■ **WHAT IS NEEDED**
Report all lines in the records that hold the string "bağlı".

(Dataset entries)

----

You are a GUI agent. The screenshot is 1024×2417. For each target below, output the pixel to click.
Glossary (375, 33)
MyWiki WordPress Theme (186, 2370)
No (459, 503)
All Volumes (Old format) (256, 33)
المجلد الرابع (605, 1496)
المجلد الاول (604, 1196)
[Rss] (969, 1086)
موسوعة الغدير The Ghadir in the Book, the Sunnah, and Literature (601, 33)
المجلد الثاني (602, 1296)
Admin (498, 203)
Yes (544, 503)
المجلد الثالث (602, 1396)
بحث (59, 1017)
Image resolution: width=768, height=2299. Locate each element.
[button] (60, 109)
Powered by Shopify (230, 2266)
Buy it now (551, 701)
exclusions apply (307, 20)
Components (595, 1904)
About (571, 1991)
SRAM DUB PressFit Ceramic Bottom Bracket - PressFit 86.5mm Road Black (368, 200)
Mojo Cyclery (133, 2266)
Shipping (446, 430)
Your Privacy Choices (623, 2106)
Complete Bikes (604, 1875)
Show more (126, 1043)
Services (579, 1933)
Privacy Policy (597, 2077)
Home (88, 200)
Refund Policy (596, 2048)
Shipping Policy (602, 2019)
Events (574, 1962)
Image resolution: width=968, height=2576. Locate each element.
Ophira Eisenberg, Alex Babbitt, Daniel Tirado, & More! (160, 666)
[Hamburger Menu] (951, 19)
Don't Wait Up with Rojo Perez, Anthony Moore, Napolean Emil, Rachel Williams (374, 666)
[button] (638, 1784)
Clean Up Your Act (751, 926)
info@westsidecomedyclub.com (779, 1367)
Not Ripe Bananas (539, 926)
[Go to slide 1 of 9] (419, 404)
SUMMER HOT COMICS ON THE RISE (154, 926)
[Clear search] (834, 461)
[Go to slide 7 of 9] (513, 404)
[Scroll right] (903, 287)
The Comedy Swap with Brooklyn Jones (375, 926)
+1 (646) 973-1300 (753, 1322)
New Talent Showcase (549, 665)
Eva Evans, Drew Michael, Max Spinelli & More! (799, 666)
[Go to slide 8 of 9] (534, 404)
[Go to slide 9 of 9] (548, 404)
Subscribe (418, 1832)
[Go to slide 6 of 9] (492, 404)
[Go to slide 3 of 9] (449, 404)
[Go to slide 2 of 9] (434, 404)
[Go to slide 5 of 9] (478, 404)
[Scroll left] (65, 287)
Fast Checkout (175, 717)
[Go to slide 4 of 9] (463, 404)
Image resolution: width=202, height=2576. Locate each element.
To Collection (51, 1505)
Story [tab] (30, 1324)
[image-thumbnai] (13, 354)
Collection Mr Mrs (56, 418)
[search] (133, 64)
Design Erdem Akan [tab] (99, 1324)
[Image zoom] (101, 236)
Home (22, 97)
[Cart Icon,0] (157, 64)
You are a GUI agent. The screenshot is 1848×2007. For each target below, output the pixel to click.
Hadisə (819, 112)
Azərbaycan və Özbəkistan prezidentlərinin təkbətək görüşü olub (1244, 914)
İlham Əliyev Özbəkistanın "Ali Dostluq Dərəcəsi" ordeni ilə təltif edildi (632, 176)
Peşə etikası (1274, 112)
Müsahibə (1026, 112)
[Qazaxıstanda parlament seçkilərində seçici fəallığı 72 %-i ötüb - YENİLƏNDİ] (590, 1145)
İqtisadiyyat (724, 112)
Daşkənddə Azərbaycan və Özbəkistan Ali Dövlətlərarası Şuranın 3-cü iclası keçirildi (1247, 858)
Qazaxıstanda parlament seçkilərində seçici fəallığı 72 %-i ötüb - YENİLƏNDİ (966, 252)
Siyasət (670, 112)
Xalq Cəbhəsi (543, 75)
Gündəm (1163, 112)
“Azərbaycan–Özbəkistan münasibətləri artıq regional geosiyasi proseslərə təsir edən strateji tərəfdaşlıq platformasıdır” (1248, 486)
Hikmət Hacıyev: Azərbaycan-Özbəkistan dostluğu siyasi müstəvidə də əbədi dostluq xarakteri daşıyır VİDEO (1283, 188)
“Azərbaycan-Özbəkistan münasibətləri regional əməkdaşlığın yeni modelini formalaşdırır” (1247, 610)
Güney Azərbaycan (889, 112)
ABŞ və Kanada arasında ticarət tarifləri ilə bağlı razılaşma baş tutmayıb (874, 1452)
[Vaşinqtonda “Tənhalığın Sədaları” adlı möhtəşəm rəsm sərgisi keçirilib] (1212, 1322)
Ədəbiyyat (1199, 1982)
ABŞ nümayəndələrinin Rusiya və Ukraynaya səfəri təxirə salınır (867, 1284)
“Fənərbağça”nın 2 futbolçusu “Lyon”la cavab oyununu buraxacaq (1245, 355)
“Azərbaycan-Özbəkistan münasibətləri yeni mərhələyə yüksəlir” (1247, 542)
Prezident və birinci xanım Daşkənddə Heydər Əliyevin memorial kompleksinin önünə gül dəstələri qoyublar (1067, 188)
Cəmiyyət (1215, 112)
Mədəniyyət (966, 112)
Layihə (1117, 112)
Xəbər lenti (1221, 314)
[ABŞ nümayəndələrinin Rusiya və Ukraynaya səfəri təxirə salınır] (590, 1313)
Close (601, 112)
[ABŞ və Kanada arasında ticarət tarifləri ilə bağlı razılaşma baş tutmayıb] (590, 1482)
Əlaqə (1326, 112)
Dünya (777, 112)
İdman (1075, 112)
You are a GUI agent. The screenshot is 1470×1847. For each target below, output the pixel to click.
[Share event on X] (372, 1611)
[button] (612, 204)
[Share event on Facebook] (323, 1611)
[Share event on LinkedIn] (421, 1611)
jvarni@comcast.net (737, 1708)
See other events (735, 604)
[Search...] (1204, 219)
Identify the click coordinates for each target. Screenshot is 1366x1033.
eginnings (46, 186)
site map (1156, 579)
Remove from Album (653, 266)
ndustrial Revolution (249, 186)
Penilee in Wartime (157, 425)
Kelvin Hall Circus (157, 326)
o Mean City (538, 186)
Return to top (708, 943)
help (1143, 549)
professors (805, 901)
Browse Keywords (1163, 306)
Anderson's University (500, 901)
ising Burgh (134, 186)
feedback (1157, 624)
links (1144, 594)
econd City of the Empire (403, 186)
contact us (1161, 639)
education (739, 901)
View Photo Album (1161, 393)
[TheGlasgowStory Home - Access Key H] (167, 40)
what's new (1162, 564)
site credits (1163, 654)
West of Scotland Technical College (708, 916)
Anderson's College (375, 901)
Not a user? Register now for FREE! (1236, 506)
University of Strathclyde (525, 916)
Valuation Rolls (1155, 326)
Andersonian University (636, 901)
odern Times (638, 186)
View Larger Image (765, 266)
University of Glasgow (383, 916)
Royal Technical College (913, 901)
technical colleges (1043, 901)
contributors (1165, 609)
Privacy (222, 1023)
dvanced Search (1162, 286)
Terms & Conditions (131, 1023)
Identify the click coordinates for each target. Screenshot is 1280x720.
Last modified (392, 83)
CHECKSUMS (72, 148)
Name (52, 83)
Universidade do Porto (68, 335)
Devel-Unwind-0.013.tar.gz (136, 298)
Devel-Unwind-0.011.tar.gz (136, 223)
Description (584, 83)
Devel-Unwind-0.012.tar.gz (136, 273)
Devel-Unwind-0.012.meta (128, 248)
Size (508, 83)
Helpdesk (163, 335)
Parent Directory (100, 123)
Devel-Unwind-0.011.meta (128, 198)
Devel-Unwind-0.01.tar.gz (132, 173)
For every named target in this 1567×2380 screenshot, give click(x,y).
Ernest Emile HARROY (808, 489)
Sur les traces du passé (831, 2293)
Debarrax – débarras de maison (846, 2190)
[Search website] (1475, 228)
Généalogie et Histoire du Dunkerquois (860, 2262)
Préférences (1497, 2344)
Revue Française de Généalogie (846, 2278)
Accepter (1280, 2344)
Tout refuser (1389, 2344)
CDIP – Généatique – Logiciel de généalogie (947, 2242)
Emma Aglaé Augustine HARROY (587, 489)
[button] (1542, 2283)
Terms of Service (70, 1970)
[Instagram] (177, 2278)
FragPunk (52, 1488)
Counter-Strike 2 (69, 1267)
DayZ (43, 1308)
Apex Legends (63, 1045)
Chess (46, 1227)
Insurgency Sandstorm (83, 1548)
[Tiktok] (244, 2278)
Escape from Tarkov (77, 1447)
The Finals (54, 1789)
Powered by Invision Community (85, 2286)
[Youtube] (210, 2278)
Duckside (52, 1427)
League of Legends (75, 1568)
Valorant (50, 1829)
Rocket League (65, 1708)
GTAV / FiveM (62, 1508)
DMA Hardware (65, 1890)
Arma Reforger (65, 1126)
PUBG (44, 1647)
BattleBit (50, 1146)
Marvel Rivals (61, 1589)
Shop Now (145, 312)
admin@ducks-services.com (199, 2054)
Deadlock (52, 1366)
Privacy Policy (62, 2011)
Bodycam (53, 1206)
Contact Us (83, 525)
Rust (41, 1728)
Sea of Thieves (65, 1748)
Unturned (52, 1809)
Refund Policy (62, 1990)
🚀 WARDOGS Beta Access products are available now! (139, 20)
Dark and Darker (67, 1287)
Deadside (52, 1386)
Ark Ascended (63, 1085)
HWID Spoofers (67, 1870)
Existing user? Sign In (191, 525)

----

■ **WRITTEN ANSWER**
ABŞ və Kanada arasında ticarət tarifləri ilə bağlı razılaşma baş tutmayıb (874, 1452)
[ABŞ və Kanada arasında ticarət tarifləri ilə bağlı razılaşma baş tutmayıb] (590, 1482)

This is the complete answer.